**Directions for this task**.
Quote each of the rows below word for word, omitting the pictures.

[Dataset entries]
==*==

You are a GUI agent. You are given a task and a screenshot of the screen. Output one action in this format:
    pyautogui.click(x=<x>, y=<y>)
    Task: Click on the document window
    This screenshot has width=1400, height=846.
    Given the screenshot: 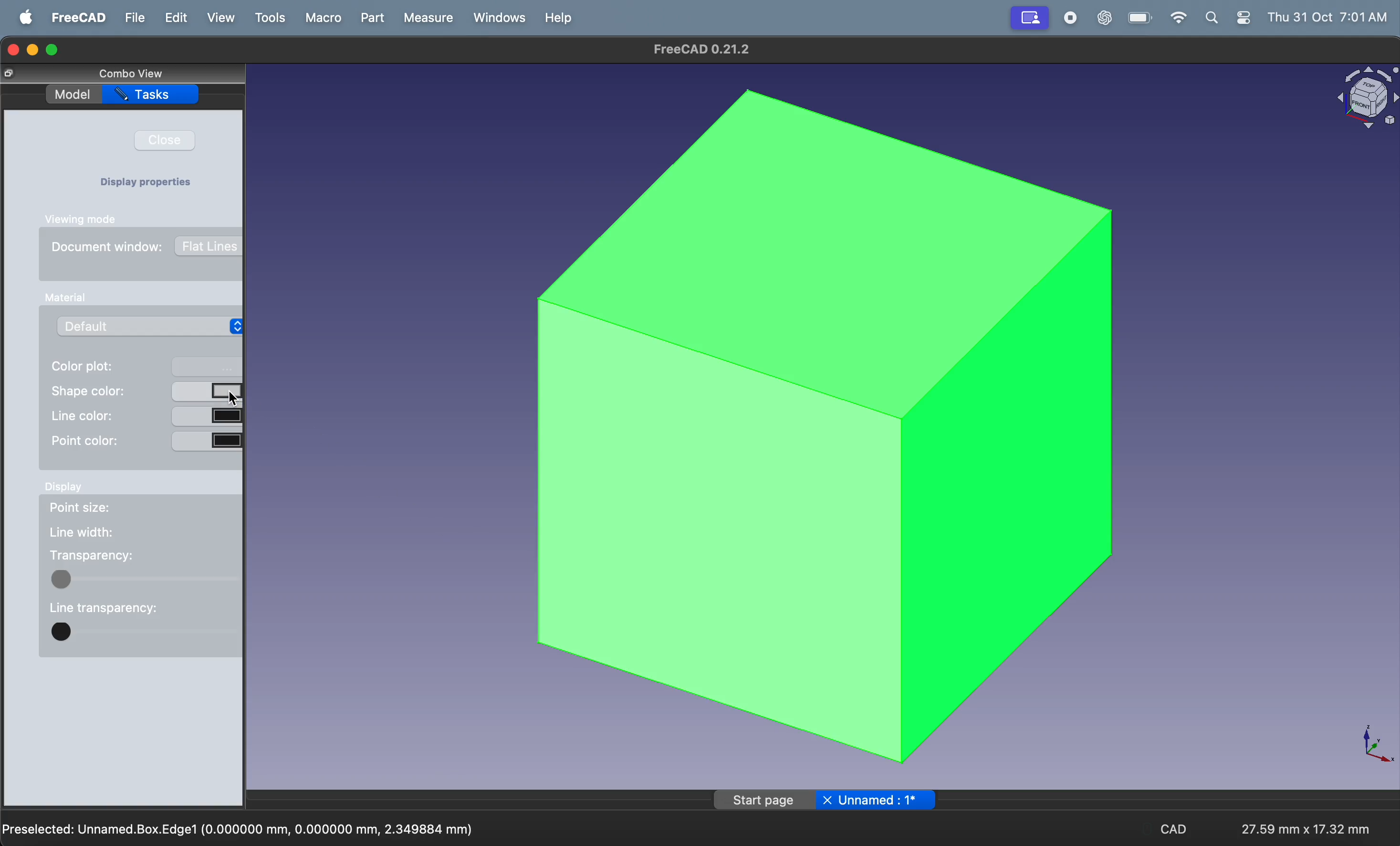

==*==

**Answer below**.
You are a GUI agent. You are given a task and a screenshot of the screen. Output one action in this format:
    pyautogui.click(x=<x>, y=<y>)
    Task: Click on the document window
    This screenshot has width=1400, height=846.
    Given the screenshot: 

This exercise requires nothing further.